Парень кивнул и на время смолк, не в силах говорить.
— Основательных подозрениях, но все равно для меня это оказалось проблемой. Потому что шло вразрез с моими нравственными устоями.
Неожиданно я разозлилась и, не сдержавшись, выпалила:
— Отлично придумано — убивать всех подозреваемых, чтобы наконец добраться до нужного человека?! Пожалуй, Церковь ЦРУ причислит тебя к лику святых.
— Да нет, убить женщину. В конце концов я решил, что если не смогу найти оправдания ее уничтожению, то не смогу считать оправданным убийство парня, которого подозревали в том, что он работает на Штази? Я разделался с ним за месяц до этого.
— А кто теперь играет словами?
— Хорошо, убил его за месяц до этого.

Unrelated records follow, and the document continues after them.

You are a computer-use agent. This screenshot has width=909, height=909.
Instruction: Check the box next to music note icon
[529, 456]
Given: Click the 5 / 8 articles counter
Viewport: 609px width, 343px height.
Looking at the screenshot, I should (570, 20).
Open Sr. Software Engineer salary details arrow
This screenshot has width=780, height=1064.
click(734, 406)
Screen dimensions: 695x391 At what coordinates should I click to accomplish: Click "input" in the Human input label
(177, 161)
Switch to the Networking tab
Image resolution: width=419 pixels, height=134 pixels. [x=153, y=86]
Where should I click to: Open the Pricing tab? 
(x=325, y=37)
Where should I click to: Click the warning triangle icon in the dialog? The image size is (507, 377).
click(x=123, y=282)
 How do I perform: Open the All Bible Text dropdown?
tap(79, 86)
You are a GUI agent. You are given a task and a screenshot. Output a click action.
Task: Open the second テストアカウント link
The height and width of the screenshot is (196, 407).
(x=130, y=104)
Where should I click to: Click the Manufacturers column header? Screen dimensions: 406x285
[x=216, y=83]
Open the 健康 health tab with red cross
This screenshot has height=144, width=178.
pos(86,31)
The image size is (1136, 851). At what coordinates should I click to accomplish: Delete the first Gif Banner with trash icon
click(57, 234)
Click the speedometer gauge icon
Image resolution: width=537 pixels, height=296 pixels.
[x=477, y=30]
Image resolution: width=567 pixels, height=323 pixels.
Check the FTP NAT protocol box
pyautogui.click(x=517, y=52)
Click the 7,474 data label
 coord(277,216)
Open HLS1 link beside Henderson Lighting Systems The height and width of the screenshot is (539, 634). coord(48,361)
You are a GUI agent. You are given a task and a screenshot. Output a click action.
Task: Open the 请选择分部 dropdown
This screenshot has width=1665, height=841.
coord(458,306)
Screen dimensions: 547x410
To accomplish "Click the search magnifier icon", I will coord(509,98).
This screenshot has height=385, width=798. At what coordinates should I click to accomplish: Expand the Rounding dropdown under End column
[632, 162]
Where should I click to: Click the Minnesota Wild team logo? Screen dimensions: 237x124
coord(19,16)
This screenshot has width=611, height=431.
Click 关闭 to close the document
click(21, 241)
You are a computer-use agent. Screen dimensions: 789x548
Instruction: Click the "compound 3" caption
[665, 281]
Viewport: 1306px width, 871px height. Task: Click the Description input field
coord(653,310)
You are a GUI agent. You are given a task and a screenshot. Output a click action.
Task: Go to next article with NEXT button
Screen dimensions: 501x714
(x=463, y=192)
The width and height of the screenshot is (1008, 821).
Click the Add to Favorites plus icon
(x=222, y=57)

Он обучал группу террористов, которую должны были забросить в Кефиристан как подкрепление «Косе славы». Проблема сводилась к одному: доверяю я начальству и считаю, что оно знает, что делает, или нет.
Альберт хотел быть искренним до конца, но слова застревали у него в горле. Я решила ему помочь.
— — И ты ее убил.
— Да, убил. Думаю, она все-таки была виновна.
Тут я хихикнула. Он посмотрел на меня, словно на помешанную.
— Да нет, я не над тобой, Альберт. Я смеюсь над несчастной Америкой, которая пошла на такие испытания, чтобы защитить кретинов вроде моего брата.
Моя фраза вернула нас к окружающему кошмару.
— Думаю, все мы грешники, — сказал Альберт. — Все мы заслужили проклятие и смерть и достойны своей судьбы, ибо ослушались Господа. Вот почему нам нужен Спаситель. Я сам несу ответственность за кровь на моих руках, даже если Он очистит их от крови. Я не виню церковь, армию, родителей, общество или кого бы то ни было еще.
— Тут мы с тобой расходимся, друг, — заметила я. — Ибо я виню Бога.
— В таком случае ты обвиняешь природу вещей.
— Да, возможно. «Природа вещей» поджидает нас за углом с когтями и рогами, готовая забросать молниями и серой. Единственное, о чем я сожалею, так это о том, что не встречу Бога, когда в руках у меня будет ракетная установка.
Я понимала, что перебарщиваю и вообще нарушаю табу, говоря о религии, но я же говорила с нормальным человеком, а не с Президентом Совета двенадцати.
И все-таки, если честно, Арлин Сандерс, ты уверена, что не пытаешься умыть руки, между тем как на тебе тоже кровь невинных людей, которые могут погибнуть из-за твоей дурацкой оплошности — из-за радиограммы полковнику Карапетяну, перебежавшему к пришельцам? Вздрогнув, я отогнала от себя эту мысль.